▶ **Görev listesi**
1. Metne göre travma ile cerrahi girişim arasında ne kadar zaman geçmiştir?
2. Metinde "GEREÇ VE YÖNTEM" ifadesinden "sağladı (mRS 0-3)." ifadesine kadar olan kısmı, "prospektif" yerine "retrospektif" koyarak yeniden yazın.
3. Metin, gerçek anlamda erken dekompresyon uygulanmasına rağmen olgularda görülen yüksek morbidite ve mortalite oranını neyle açıklıyor?

▶ **Metin**
....
AMAÇ
Travmatik ciddi beyin yaralanması tedavisinde erken yapılan dekompresif kranyektominin sonuçlarını ve etkinliğini değerlendirmektir.
GEREÇ VE YÖNTEM
Travmatik ciddi beyin yaralanması olan 33 olguda, erken yapılan tek taraflı dekompresif kranyektominin klinik ve radyolojik sonuçlarını araştırmak için prospektif bir çalışma yapıldı. Ortalama kranyektomi alanı, dekomprese edilmiş beynin potansiyel genişleme hacmi ve kranyektominin alt sınırı ile temporal kraniyal taban arasındaki mesafe bilgisayarlı tomografilerden hesaplandı. Klinik sonuçlar modifiye Rankin skalası (mRS) ile değerlendirildi.
BULGULAR
Travma ile cerrahi girişim arasındaki zaman 3,1±1,9 saatti. Kranyektomi alanı ile hesaplanan hacim arasında doğrudan orantılı korelasyon vardı (p<0,0001). Ayrıca, kranyektomi sonrası mezensefalik sisternaların durumu ile kranyektominin kraniyal tabana olan uzaklığı arasında da anlamlı korelasyon vardı (p<0,01). Bir yıllık klinik sonuçların değerlendirmesi olguların %48,5’inde olumlu sonuç sağladı (mRS 0-3).
SONUÇ
Gerçek anlamda erken dekompresyon uygulanmasına rağmen, olgularımızda yüksek oranda morbidite ve mortalite görülmesi altta yatan yaralanmanın ciddiyetini yansıtmaktadır.
BACKGROUND
The aim of our study was to evaluate the results and effectiveness of early decompressive craniectomy in the treatment of severe traumatic brain injury.
METHODS
We conducted a prospective study to investigate the clinical and radiological results of early unilateral decompressive craniectomy in 33 patients with severe traumatic brain injury. The mean area of the craniectomy, potential expansion volume of the decompressed brain, and distance between the lower border of the craniectomy and the temporal cranial base were calculated from computed tomography scans. Clinical results were analyzed with modified Rankin Scale (mRS).
RESULTS
Time to surgery after trauma was 3.1±1.9 hours. There was a direct proportionality correlation between the area of the craniectomy and the calculated volume (p<0.0001). There was also a significant correlation between the state of the mesencephalic cisterns after craniectomy and the distance of the craniectomy to the base of the cranium (p<0.01). Assessment of overall one-year clinical outcome demonstrated favorable outcome (mRS 0-3) in 48.5% of patients.
CONCLUSION
The high overall morbidity and mortality rates demonstrated in our group despite the performance of early decompressive procedures reflect the severity of the underlying injuries.
....
▶ **Verilen satırlar**
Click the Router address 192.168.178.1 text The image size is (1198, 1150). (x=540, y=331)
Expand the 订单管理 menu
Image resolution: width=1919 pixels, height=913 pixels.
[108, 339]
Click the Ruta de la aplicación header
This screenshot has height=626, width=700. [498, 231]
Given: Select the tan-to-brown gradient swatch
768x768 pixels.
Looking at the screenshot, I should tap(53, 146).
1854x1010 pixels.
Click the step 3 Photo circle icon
....
▶ **Numaralı yanıtlar**
1. 3,1±1,9 saat.

2.
GEREÇ VE YÖNTEM
Travmatik ciddi beyin yaralanması olan 33 olguda, erken yapılan tek taraflı dekompresif kranyektominin klinik ve radyolojik sonuçlarını araştırmak için retrospektif bir çalışma yapıldı. Ortalama kranyektomi alanı, dekomprese edilmiş beynin potansiyel genişleme hacmi ve kranyektominin alt sınırı ile temporal kraniyal taban arasındaki mesafe bilgisayarlı tomografilerden hesaplandı. Klinik sonuçlar modifiye Rankin skalası (mRS) ile değerlendirildi.
BULGULAR
Travma ile cerrahi girişim arasındaki zaman 3,1±1,9 saatti. Kranyektomi alanı ile hesaplanan hacim arasında doğrudan orantılı korelasyon vardı (p<0,0001). Ayrıca, kranyektomi sonrası mezensefalik sisternaların durumu ile kranyektominin kraniyal tabana olan uzaklığı arasında da anlamlı korelasyon vardı (p<0,01). Bir yıllık klinik sonuçların değerlendirmesi olguların %48,5’inde olumlu sonuç sağladı (mRS 0-3).

3. Metne göre erken dekompresyona rağmen görülen yüksek morbidite ve mortalite, altta yatan yaralanmanın ciddiyetini yansıtmaktadır.